The called ended with the risk manager asking if we would be interested in trying to mediate the case before we filed suit. Knowing that our pressure was working and the fact that mediation is not binding, we spoke to our client and he agreed to mediate in November.

For the next month, we continued our unrelenting pressure. We sought George’s medical bills. We continued to push for the “ghost records” and “incident report.” We identified medical providers by name we thought provided substandard care and we let the hospital know.

One doctor had retired, so we found him online. We obtained Medicare bills and records. We successfully lower liens and we drafted and redrafted and redrafted our mediation memo laying out our arguments.

And as a final act of pressure, we provided our confidential mediation memo to the hospital just days before we mediated. We did so to let the hospital know we were knowledgeable, we were prepared, we were serious, and we were seasoned trial lawyers ready to file suit and try the case.

The result was good.
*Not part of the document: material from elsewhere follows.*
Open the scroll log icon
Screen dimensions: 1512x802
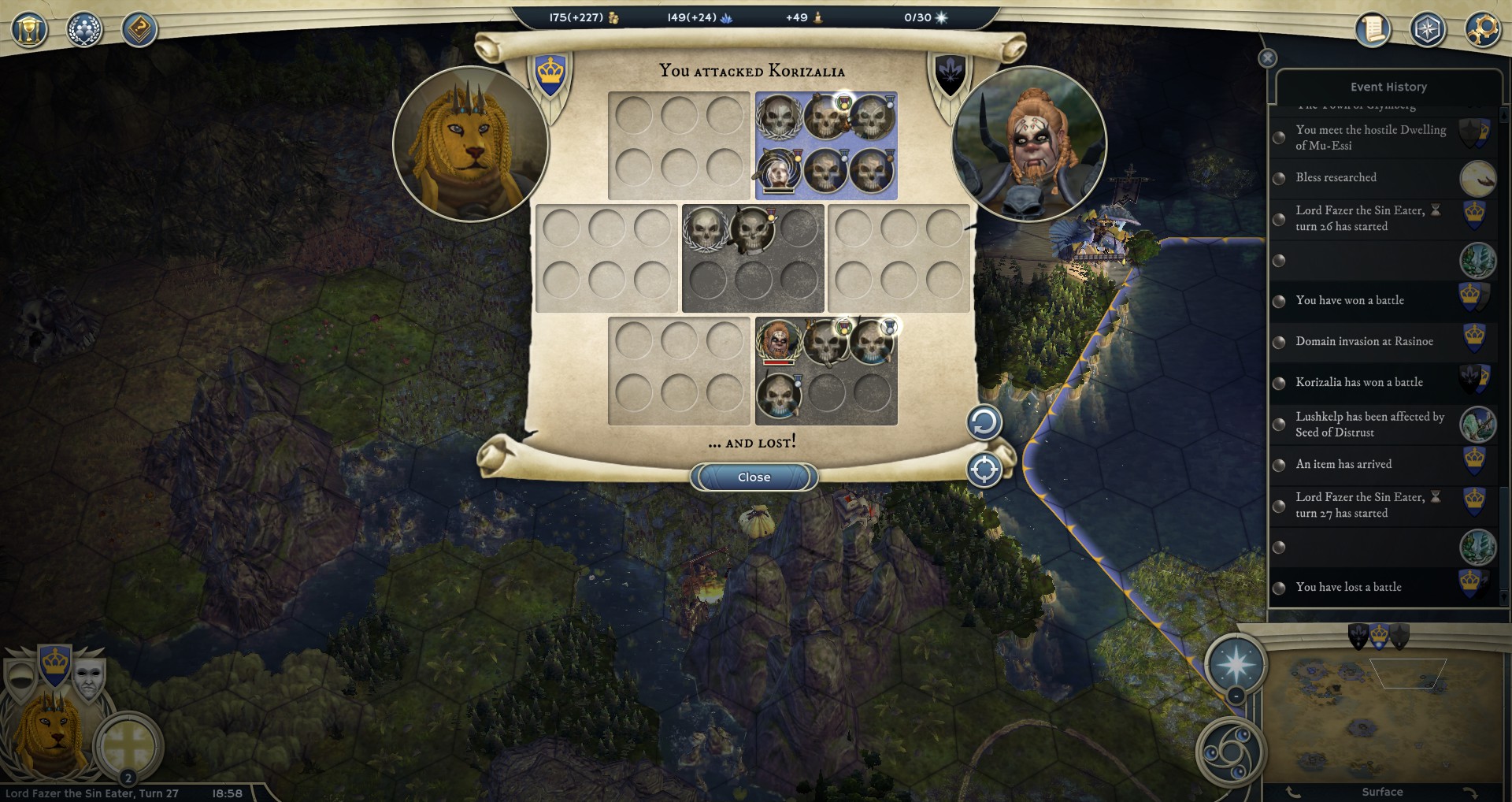click(1373, 30)
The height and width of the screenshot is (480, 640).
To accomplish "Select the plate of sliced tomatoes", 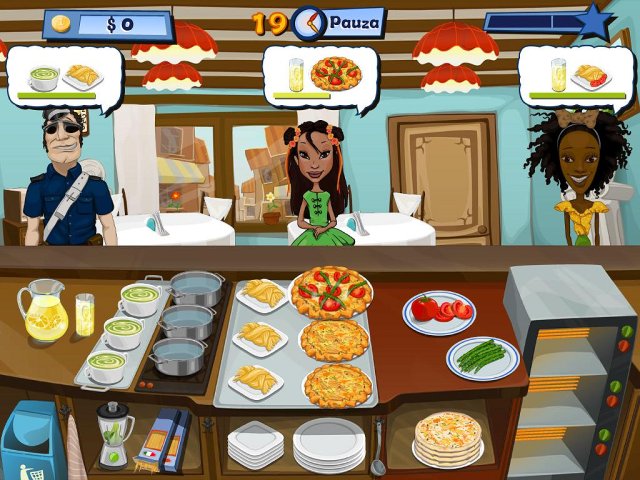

We were able to settle for close to $1MM, less than three months after our client hired us. Had we not worked this case so hard and fast, and identified it once we could strategically shorten the normal litigation timeline, it could have gone on for years.

And while we are good at what we do at Burger Law, when the outcome is in the hands of a jury, getting a settlement like as early as we were able is often preferable to clients.

Of course, while some people may think that a strategically shortened timeline means less work for lawyers, for good lawyers it only means compressed harder work. Hitting a case hard and fast; working weekends and nights. But doing so can be especially rewarding when you get a good result like this for clients.

“It is not the critic who counts; not the man who points out how the strong man stumbles, or where the doer of deeds could have done them better. The credit belongs to the man who is actually in the arena, whose face is marred by dust and sweat and blood; who strives valiantly; who errs, who comes short again and again; who spends himself in a worthy cause; who at the best knows in the end the triumph of high achievement, and who at the worst, if he fails, at least fails while daring greatly, so that his place shall never be with those cold and timid souls who neither know victory nor defeat.” – Teddy Roosevelt.